Chapter Three Notes
What is Realism?
Realism is based on three assumptions:
1.States are the only actors in international relations that matter.
2. A policy maker’s primary responsibility is to create, maintain, and increase national power
(the means available to a state to secure its national interests) at all costs.
3. No central authority stands above the state. The anarchic nature of the international system is
an essential assumption for realist thinkers.
The world perceived by realists is lawless, competitive, and uncertain.
The Essential Realism
Three essential elements to Realism:
Within their territorial space, sovereignty means that the sate has supreme authority to make and
enforce laws. This is the basis of the unwritten contract between individuals and the state. Realist
international theory assumes that, domestically, the problem of order and security is solved.
However, in the real world insecurities, dangers, and threats to the very existence of the state
loom large. Realists explain this on the basis that the very condition for order and security
namely the existence of a sovereign world government is missing from the international realm.
In this condition of anarchy, states compete with other states for power and security.
This competitive logic of power politics makes agreement on universal principles difficult, apart
from the principle of nonintervention in the internal affairs of tother sovereign states. But realists
suspend even this principle and argue that in practice, nonintervention does not apply in relations
between great powers and their regional neighbors.

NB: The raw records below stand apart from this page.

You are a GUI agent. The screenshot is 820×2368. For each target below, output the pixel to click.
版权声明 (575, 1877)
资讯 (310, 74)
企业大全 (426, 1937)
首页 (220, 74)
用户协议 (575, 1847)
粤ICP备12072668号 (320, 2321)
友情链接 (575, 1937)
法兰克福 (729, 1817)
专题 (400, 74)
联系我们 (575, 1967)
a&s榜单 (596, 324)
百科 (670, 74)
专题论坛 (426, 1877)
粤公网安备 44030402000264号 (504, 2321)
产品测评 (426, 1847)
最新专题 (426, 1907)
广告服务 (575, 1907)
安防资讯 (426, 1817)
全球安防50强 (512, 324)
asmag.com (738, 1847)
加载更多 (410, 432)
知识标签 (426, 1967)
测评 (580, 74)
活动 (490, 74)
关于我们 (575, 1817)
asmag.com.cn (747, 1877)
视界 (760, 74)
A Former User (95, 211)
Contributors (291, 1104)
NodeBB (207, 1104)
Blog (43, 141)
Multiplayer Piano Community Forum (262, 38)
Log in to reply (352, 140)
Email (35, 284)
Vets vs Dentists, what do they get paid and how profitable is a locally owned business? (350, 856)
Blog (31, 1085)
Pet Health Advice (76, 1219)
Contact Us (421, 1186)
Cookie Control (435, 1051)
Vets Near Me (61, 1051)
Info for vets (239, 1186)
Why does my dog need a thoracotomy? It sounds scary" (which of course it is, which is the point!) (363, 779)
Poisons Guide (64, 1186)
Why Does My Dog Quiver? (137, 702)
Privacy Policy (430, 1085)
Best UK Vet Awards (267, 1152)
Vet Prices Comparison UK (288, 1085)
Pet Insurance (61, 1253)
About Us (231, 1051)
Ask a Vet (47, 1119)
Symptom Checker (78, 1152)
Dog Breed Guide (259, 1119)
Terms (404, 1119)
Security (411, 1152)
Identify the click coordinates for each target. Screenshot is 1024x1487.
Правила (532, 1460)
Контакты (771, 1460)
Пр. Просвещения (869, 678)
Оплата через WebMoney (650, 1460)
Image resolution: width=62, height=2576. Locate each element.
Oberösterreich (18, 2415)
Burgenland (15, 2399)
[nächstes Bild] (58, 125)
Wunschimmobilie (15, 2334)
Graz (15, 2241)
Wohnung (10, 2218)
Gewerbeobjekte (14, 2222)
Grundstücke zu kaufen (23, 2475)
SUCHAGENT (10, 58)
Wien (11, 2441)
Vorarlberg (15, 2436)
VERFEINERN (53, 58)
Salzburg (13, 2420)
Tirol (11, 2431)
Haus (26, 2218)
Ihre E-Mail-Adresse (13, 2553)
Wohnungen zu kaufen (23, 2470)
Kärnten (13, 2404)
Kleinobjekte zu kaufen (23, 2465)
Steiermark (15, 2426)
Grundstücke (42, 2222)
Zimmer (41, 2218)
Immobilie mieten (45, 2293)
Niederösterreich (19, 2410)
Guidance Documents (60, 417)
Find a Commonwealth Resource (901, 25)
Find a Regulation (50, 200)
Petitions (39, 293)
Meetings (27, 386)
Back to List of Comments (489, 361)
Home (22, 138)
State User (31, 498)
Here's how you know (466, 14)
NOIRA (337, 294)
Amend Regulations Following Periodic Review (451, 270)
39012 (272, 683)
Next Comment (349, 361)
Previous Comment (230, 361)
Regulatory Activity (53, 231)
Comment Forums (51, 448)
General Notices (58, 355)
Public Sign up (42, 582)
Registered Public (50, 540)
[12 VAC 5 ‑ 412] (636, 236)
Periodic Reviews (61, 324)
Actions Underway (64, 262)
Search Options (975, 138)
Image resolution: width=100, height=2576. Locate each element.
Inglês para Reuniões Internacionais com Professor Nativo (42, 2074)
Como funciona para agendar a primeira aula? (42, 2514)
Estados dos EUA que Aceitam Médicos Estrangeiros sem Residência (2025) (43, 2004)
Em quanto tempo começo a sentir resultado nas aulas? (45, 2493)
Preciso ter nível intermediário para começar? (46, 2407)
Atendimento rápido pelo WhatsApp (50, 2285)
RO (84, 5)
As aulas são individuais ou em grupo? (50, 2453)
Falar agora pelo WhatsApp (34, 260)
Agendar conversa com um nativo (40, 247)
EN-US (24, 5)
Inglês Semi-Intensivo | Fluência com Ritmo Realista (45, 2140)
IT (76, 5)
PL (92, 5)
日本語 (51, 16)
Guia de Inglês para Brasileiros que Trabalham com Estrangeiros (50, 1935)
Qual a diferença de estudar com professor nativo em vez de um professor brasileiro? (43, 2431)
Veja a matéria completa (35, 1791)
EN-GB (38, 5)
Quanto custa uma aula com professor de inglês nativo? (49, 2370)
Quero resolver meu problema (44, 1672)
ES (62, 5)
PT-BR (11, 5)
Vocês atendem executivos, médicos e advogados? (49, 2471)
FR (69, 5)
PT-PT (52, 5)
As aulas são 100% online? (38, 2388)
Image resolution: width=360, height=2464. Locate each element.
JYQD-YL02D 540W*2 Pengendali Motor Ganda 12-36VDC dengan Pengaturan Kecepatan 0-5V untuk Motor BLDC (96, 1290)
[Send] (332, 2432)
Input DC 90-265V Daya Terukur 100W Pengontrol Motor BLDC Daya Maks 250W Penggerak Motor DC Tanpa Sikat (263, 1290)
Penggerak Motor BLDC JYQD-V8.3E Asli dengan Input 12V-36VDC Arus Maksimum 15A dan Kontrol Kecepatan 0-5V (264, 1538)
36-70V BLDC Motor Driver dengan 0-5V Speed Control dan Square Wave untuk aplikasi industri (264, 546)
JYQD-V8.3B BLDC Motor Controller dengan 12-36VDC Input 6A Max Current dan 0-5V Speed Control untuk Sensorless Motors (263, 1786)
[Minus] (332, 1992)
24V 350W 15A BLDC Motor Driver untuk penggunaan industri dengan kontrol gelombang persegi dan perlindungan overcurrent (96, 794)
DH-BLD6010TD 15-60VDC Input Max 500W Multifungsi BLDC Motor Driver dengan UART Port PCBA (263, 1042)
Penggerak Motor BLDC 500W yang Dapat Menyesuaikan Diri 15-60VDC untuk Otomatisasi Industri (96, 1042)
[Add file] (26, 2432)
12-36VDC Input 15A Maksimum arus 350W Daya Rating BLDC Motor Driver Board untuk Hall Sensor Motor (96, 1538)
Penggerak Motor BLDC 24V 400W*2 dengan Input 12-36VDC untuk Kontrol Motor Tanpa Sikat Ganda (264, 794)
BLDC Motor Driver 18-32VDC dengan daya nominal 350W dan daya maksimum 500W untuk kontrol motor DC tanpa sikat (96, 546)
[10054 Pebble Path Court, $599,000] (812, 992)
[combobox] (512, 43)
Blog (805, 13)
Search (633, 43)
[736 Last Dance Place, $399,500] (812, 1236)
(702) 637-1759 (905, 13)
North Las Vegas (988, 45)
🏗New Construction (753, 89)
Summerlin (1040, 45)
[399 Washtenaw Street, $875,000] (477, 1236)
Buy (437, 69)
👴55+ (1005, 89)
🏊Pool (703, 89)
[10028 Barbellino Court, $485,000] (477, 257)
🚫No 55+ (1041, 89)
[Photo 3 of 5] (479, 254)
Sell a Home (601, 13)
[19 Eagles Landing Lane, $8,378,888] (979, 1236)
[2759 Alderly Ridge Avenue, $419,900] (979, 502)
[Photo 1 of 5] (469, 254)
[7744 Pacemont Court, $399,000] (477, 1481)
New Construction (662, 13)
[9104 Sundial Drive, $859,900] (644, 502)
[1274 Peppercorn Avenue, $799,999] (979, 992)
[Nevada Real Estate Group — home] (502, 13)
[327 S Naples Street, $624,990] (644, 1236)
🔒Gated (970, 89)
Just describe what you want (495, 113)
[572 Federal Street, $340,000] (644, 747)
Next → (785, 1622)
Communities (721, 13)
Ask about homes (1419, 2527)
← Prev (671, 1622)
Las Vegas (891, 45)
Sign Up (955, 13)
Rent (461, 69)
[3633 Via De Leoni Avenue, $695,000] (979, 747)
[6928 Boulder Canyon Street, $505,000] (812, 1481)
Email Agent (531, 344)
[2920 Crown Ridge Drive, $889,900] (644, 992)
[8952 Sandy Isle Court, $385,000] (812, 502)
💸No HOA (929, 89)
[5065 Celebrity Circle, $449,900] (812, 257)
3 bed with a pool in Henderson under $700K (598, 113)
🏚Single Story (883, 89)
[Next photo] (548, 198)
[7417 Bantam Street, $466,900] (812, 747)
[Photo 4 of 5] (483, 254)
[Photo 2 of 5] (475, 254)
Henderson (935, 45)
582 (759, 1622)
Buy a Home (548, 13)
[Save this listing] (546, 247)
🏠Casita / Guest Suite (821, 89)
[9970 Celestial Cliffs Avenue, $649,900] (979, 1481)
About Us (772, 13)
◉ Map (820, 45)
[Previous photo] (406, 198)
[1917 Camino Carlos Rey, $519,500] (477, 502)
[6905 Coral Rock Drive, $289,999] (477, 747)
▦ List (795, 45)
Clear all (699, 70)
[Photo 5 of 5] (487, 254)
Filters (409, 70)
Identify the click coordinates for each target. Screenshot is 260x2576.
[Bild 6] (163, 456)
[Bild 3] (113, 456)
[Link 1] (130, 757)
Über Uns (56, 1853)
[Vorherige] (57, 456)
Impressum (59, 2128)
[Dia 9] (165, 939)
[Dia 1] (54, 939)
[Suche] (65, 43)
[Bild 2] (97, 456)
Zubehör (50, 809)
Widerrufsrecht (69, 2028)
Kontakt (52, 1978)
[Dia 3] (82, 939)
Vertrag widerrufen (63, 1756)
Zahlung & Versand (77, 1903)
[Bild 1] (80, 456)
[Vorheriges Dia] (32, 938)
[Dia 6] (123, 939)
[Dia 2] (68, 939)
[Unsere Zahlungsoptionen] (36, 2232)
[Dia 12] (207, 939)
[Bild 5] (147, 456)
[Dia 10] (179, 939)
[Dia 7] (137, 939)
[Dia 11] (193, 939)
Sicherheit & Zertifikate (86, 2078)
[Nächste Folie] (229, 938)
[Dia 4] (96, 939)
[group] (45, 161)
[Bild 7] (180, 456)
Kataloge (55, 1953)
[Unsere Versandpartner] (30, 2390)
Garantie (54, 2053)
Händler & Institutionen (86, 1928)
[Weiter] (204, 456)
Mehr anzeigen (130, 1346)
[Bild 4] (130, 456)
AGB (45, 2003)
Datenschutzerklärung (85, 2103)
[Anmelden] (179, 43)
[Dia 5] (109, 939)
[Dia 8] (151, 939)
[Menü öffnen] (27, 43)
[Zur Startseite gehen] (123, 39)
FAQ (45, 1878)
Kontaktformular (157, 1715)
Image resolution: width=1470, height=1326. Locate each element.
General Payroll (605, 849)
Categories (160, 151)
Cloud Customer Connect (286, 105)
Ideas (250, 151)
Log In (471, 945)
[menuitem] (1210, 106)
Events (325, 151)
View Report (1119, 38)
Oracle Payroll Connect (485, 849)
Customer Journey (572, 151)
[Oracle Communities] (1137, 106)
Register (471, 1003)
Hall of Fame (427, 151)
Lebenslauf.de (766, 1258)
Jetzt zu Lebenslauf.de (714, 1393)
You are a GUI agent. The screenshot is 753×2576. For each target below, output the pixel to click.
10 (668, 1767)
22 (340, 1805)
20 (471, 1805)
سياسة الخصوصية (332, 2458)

There are two important points that realists make about power. First, power is a relational
concept; one does not exercise power in a vacuum but in relation to another entity. Second,
power is a relative concept; calculations need to be made not only about one’s own power
capabilities but also about the power that other states possess.
Survival is held to be a precondition for attaining all other goals, whether these involve conquest
or merely independence. Their guide must be an ethic of responsibility: the careful weighing of
consequences an the realization that individual immoral acts might need to be carried out for the
greater good. An ethic of responsibility is frequently used as a justification for breaking the laws
of war. The problem with this is that while instructing leaders to consider the consequences of
their actions, it does not provide a guide for how state leaders should weigh the consequences. Starting from the assumption that each state has its own particular values and beliefs, realists
argue that the state is the supreme good and there can be no community beyond borders.
The key difference between domestic and international order lies in their structure. In the
domestic polity, citizens usually do not need to defend themselves. In the international system,
there is no higher authority, no global police officer, to prevent and counter the use of force.
Security can therefore be realized only through selfhelp.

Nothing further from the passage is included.